» **Quoted passage**:
BEGIN

Attackers can attach such malicious pieces of code with the popular Android application to steal data. Further, this kind of application can be propagated to the desired audience using an Android messaging service. After installing the application and collecting desired data from devices without getting noticed by Play Protect, it can be concluded that such attacks are hard to detect.

5.3 Experiment timeline

In the initial experiment, three versions of the Android application were created and published on the Google Play Store. Table. 3 contains application publication details against their version number. The table has three columns application version, processing time that Google took for evaluation before making a version live on Google Play Store, and functionality. After this successful experiment that continued for one year and two months, the application was updated to V1.4. A fully benign and legitimate update without any malicious functionality. Version 1.4 was updated and accepted by Google on January 1, 2022.

Table 3 Timeline of an experiment for benign and malic

6 Discussion and recommendation

The main objective of this research is to assess the security of Google Play Protect. Attackers may evade the application screening process and steal user data. This research indicates that installed antivirus and anti-malware solutions cannot prevent these attacks. While uploading a new update, Google compares the application package name, ID, incremented version, and Keystore with an earlier version of the application. However, additional features Like added functionality, code enrichments, and application content is not compared with an earlier version. So, it is possible to update an existing version with a different application ensuring that it has the same package name, ID, incremented version, and Keystore. To defend against this kind of attack, one can enrich vetting policies. Suggested policy-based recommendations and process improvement are as follows:

  1. 1.

    Acquire detailed information on the updated application module from a developer. Afterward, calculate the similarity index based on the code similarity of the earlier version with the new variant. This similarity index will help to spot the difference; a higher similarity index means an application is slightly updated, while a lower similarity index means more amendments have been performed.

  2. 2.

    This would be effective to merge new code in the previous version instead of replacing an application entirely with an update. The same functionality is used in Version Control Systems (VCS), and new code is merged with earlier versions.

END

» **Entries supplied**:
BEGIN

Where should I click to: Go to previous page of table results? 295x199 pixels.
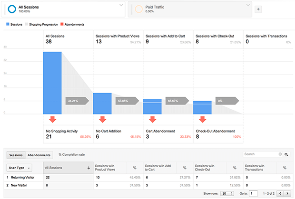coord(280,194)
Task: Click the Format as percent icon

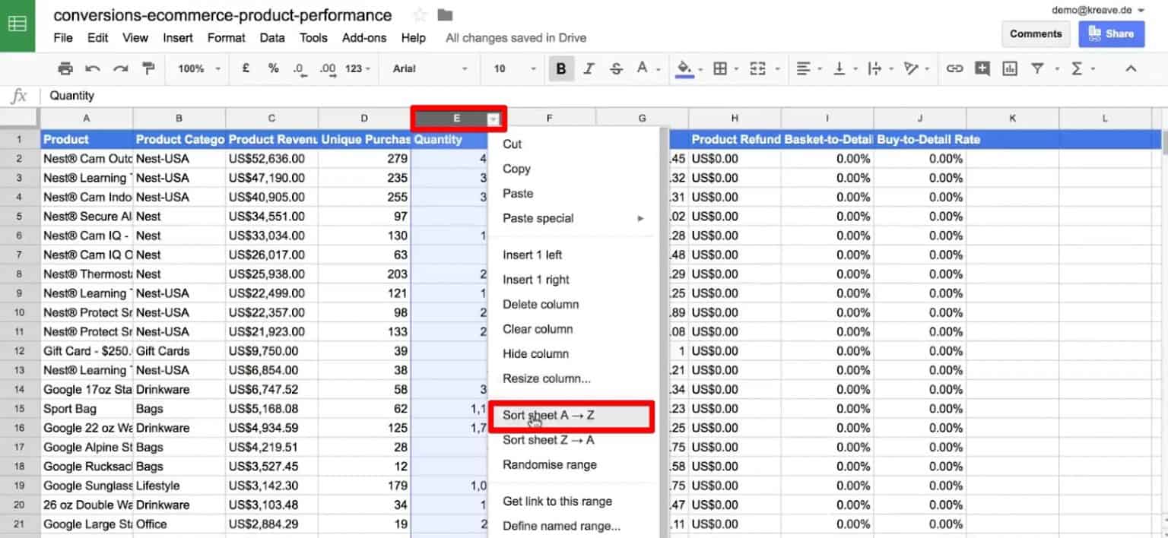Action: 272,68
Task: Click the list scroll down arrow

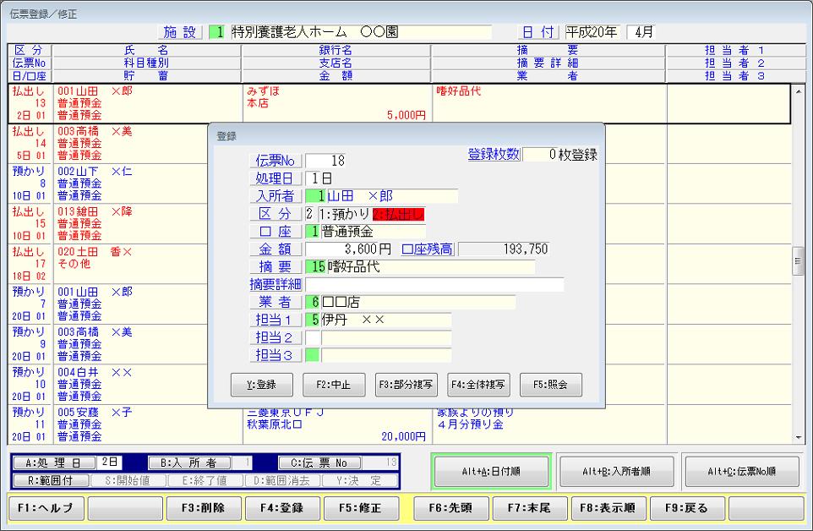Action: [x=799, y=437]
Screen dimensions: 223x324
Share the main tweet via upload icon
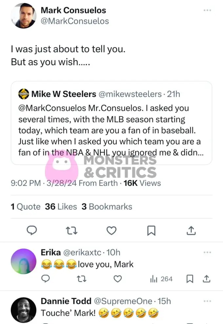tap(191, 231)
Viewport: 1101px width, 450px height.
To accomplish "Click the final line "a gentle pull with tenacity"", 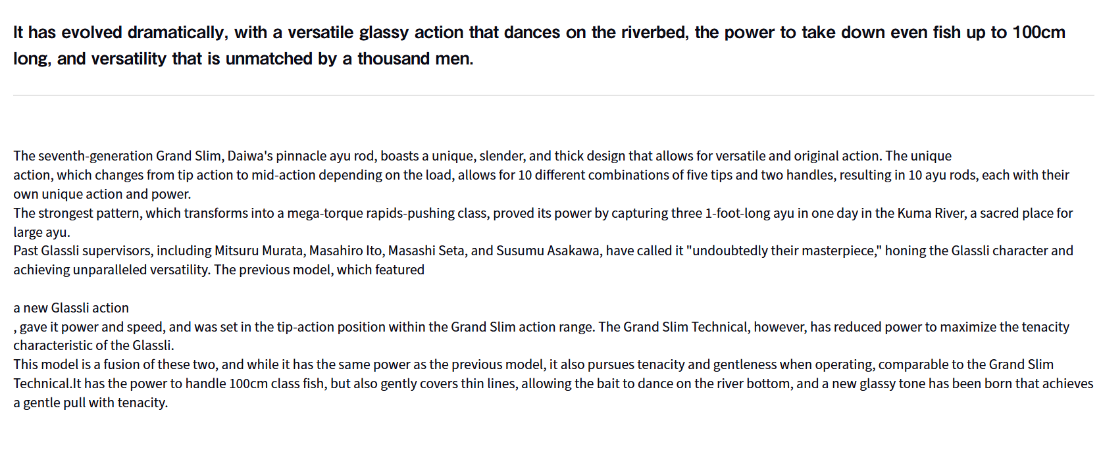I will coord(91,403).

END

» **Questions**:
1. Answer these questions from the passage on Google Play Protect:
(a) On what date did Google update and accept Version 1.4?
(b) Which four items does Google compare with the earlier version when a new update is uploaded?
(c) What does a lower similarity index mean?
2. Continue the passage on Google Play Protect from its last sentence.
The rows have no connection to the passage on Google Play Protect.

» **Responses to the tasks**:
1.
(a) January 1, 2022.
(b) The application package name, ID, incremented version, and Keystore.
(c) It means more amendments have been performed.

2.
  3. 3.

    Table. 3 show that the Google Play Store had taken seven days to scan the application when it was first published but less than a day to scan when the application was updated. There is a possibility that an initial application is evaluated more critically than application updates, so updates got published quickly.

  4. 4.

    Critical analysis of application updates is required to protect Android devices from such attacks. The analysis must go through the same process as the evaluation of the initial application performed; this may include maliciousness, hidden intents, requested permissions, provided functionality, and comparing the code of published versions of the application and its updates.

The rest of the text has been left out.